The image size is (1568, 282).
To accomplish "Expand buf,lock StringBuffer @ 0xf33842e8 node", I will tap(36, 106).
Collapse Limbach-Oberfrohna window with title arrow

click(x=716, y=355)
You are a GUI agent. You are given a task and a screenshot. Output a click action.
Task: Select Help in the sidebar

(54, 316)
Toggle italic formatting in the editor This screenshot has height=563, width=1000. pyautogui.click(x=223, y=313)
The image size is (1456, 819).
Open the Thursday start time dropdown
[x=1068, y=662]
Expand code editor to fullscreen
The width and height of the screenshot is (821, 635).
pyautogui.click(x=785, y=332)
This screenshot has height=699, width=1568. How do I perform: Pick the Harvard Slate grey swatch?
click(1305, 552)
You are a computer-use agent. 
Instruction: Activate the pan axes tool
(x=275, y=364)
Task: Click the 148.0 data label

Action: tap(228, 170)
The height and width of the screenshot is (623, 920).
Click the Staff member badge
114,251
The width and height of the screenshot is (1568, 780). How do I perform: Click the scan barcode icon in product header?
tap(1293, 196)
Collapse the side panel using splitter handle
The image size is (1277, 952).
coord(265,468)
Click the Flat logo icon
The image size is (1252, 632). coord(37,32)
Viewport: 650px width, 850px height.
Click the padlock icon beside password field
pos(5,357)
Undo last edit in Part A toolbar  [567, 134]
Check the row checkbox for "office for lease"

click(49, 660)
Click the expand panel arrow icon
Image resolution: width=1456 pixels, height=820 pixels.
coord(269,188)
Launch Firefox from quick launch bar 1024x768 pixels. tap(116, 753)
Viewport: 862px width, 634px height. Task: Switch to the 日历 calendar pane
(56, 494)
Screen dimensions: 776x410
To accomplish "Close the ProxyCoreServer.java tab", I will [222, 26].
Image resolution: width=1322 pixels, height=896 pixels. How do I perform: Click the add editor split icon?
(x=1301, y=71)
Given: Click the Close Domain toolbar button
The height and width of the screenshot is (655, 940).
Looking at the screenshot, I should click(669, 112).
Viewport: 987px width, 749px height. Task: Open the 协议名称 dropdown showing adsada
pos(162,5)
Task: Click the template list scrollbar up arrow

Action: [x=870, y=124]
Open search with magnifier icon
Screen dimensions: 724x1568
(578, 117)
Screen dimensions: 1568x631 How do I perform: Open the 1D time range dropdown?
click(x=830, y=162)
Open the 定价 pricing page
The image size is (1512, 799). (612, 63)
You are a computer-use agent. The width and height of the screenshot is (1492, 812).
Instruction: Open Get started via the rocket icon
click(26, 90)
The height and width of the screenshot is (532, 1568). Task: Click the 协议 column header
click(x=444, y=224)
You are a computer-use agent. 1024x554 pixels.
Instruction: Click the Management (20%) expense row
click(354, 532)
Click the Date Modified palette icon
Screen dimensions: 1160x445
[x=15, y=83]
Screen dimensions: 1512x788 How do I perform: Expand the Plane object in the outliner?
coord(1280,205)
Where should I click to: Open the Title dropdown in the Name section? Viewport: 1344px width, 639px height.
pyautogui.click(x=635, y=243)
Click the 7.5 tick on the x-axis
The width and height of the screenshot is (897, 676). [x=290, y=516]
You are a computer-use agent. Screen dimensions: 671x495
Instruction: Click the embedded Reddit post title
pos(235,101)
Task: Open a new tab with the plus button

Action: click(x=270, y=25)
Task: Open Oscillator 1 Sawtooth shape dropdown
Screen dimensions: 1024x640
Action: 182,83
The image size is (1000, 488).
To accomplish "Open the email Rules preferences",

▬▬▬▬▬▬

Task prompt: Revise all of the records above so that "Screen dimensions" reads "Display size" wherever it occurs, leaving every other line and character unchanged.

Exercise output:
The image size is (1568, 282).
To accomplish "Expand buf,lock StringBuffer @ 0xf33842e8 node", I will tap(36, 106).
Collapse Limbach-Oberfrohna window with title arrow

click(x=716, y=355)
You are a GUI agent. You are given a task and a screenshot. Output a click action.
Task: Select Help in the sidebar

(54, 316)
Toggle italic formatting in the editor This screenshot has height=563, width=1000. pyautogui.click(x=223, y=313)
The image size is (1456, 819).
Open the Thursday start time dropdown
[x=1068, y=662]
Expand code editor to fullscreen
The width and height of the screenshot is (821, 635).
pyautogui.click(x=785, y=332)
This screenshot has height=699, width=1568. How do I perform: Pick the Harvard Slate grey swatch?
click(1305, 552)
You are a computer-use agent. 
Instruction: Activate the pan axes tool
(x=275, y=364)
Task: Click the 148.0 data label

Action: tap(228, 170)
The height and width of the screenshot is (623, 920).
Click the Staff member badge
114,251
The width and height of the screenshot is (1568, 780). How do I perform: Click the scan barcode icon in product header?
tap(1293, 196)
Collapse the side panel using splitter handle
The image size is (1277, 952).
coord(265,468)
Click the Flat logo icon
The image size is (1252, 632). coord(37,32)
Viewport: 650px width, 850px height.
Click the padlock icon beside password field
pos(5,357)
Undo last edit in Part A toolbar  [567, 134]
Check the row checkbox for "office for lease"

click(49, 660)
Click the expand panel arrow icon
Image resolution: width=1456 pixels, height=820 pixels.
coord(269,188)
Launch Firefox from quick launch bar 1024x768 pixels. tap(116, 753)
Viewport: 862px width, 634px height. Task: Switch to the 日历 calendar pane
(56, 494)
Display size: 776x410
To accomplish "Close the ProxyCoreServer.java tab", I will [222, 26].
Image resolution: width=1322 pixels, height=896 pixels. How do I perform: Click the add editor split icon?
(x=1301, y=71)
Given: Click the Close Domain toolbar button
The height and width of the screenshot is (655, 940).
Looking at the screenshot, I should click(669, 112).
Viewport: 987px width, 749px height. Task: Open the 协议名称 dropdown showing adsada
pos(162,5)
Task: Click the template list scrollbar up arrow

Action: [x=870, y=124]
Open search with magnifier icon
Display size: 724x1568
(578, 117)
Display size: 1568x631 How do I perform: Open the 1D time range dropdown?
click(x=830, y=162)
Open the 定价 pricing page
The image size is (1512, 799). (612, 63)
You are a computer-use agent. The width and height of the screenshot is (1492, 812).
Instruction: Open Get started via the rocket icon
click(26, 90)
The height and width of the screenshot is (532, 1568). Task: Click the 协议 column header
click(x=444, y=224)
You are a computer-use agent. 1024x554 pixels.
Instruction: Click the Management (20%) expense row
click(354, 532)
Click the Date Modified palette icon
Display size: 1160x445
[x=15, y=83]
Display size: 1512x788 How do I perform: Expand the Plane object in the outliner?
coord(1280,205)
Where should I click to: Open the Title dropdown in the Name section? Viewport: 1344px width, 639px height.
pyautogui.click(x=635, y=243)
Click the 7.5 tick on the x-axis
The width and height of the screenshot is (897, 676). [x=290, y=516]
You are a computer-use agent. Display size: 671x495
Instruction: Click the embedded Reddit post title
pos(235,101)
Task: Open a new tab with the plus button

Action: click(x=270, y=25)
Task: Open Oscillator 1 Sawtooth shape dropdown
Display size: 1024x640
Action: 182,83
The image size is (1000, 488).
To accomplish "Open the email Rules preferences",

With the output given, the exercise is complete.